O que substitui as negociações que o governo constitucional tinha empreendido
em Barbados, na presença de mediadores noruegueses, com os representantes do autoproclamado
presidente, Juan Guaidó; negociações que este havia já declarado «esgotadas» e
que ele próprio tinha abandonado. Identicamente, a Comissão Constitucional
Síria põe fim às negociações que o governo desde há anos encetava com os
jiadistas «moderados», sob os auspícios da ONU.
Na Síria, o princípio de União
Nacional impôs-se progressivamente desde o início da guerra. Em 2014, o
Presidente Assad conseguira organizar uma eleição presidencial conforme aos
padrões internacionais dos regimes democráticos. Mas isso é uma novidade na
Venezuela, onde nem todos estão ainda convencidos. Uma tentativa precedente de
união, iniciada pelo Papa Francisco, falhara. Dessa vez, em algumas horas, os
negociadores conseguiram por-se de acordo sobre quase tudo o que Juan Guaidó
pretendia reivindicar, mas que ele se recusou a por em prática. Os chavistas
deixaram, assim, de jogar à cadeira vazia na Assembleia Nacional; a Comissão
Eleitoral está a passar por reformas; o Vice-presidente da Assembleia Nacional
que estava detido foi libertado; etc.
Este avanço considerável foi
tornado público durante a saída do Conselheiro de Segurança Nacional dos EUA. A
substituição de John Bolton por Robert O’Brien favorece o surgimento de um novo
discurso em Washington. Os dois homens têm as mesmas referências ideológicas, o
«excepcionalismo americano», mas estilos opostos: o primeiro ameaçava com
guerra a Terra inteira, o segundo é um negociador profissional.
A União Europeia e o Grupo de
Lima, que não têm o pragmatismo do Presidente Trump, condenam estes avanços
porque os partidários do terrorismo são deles excluídos : ou seja, os jiadistas «moderados»

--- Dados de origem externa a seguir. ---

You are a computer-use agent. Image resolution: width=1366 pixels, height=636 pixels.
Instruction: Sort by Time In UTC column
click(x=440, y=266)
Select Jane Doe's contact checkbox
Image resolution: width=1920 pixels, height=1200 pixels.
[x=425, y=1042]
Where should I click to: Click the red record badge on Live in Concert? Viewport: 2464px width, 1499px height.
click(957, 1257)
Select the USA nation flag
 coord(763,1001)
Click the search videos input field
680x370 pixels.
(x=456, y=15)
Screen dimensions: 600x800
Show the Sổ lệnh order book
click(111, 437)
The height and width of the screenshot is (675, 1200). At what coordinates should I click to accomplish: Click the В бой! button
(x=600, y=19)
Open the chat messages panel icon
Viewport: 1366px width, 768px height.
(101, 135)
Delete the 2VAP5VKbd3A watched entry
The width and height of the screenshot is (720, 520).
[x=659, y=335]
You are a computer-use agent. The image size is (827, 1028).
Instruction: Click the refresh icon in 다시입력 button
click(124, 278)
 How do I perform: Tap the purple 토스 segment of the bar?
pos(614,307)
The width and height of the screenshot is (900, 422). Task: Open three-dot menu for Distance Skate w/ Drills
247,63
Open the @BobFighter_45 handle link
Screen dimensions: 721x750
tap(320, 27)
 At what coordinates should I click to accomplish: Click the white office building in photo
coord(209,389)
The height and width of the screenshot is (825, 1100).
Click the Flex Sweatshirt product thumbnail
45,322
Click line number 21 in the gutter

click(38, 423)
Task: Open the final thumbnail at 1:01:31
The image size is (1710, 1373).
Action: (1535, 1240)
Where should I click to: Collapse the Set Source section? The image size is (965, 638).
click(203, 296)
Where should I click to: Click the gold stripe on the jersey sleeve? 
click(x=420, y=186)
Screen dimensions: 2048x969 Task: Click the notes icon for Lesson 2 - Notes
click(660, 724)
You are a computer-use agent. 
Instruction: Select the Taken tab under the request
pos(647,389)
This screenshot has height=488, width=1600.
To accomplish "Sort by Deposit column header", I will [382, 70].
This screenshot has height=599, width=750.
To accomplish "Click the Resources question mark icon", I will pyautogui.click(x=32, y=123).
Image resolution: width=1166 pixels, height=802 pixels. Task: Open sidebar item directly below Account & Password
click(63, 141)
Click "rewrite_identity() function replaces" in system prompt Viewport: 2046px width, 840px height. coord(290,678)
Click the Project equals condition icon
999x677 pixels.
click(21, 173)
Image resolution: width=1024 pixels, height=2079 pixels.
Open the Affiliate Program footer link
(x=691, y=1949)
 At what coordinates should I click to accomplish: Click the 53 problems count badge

e os guarimberos de Juan Guaidó.
*Intelectual francês,
presidente-fundador da Rede Voltaire e da conferência Axis for Peace. As suas
análises sobre política externa publicam-se na imprensa árabe, latino-americana
e russa. Última obra em francês: Sous
nos yeux. Du 11-Septembre à Donald Trump. Outra obras : L’Effroyable
imposture: Tome 2, Manipulations et désinformations (ed. JP Bertrand,
2007). Última obra publicada em Castelhano (espanhol): La gran impostura II. Manipulación y
desinformación en los medios de comunicación (Monte Ávila Editores,
2008).
Notas
[1] The
Pentagon’s New Map, Thomas P. M. Barnett, Putnam Publishing Group, 2004. “O projecto militar dos
Estados Unidos pelo mundo”, Thierry Meyssan, Tradução Alva, Rede
Voltaire, 22 de Agosto de 2017.
[2]
«Chávez y Assad llaman
a la creación de un Movimiento de Aliados Libres» («Assad e Chavez apelam
para a formação de um Movimento de aliados Livres»- ndT), Red Voltaire ,
15 de julio de 2010.
[3] Proyecto
Nacional Simón Bolívar. Primer Plan Socialista (PPS) del Desarrollo Económico y
Social de la Nación (2007/2013), Presidencia de la República Bolivariana de
Venezuela.
[4]
“Joint Statement by
Iran, Russia and Turkey on the International Meeting on Syria”, Voltaire
Network, 16 September 2019.
[5]
«Venezuela : Mesa
Nacional», Rede Voltaire, 26 de septiembre de 2019.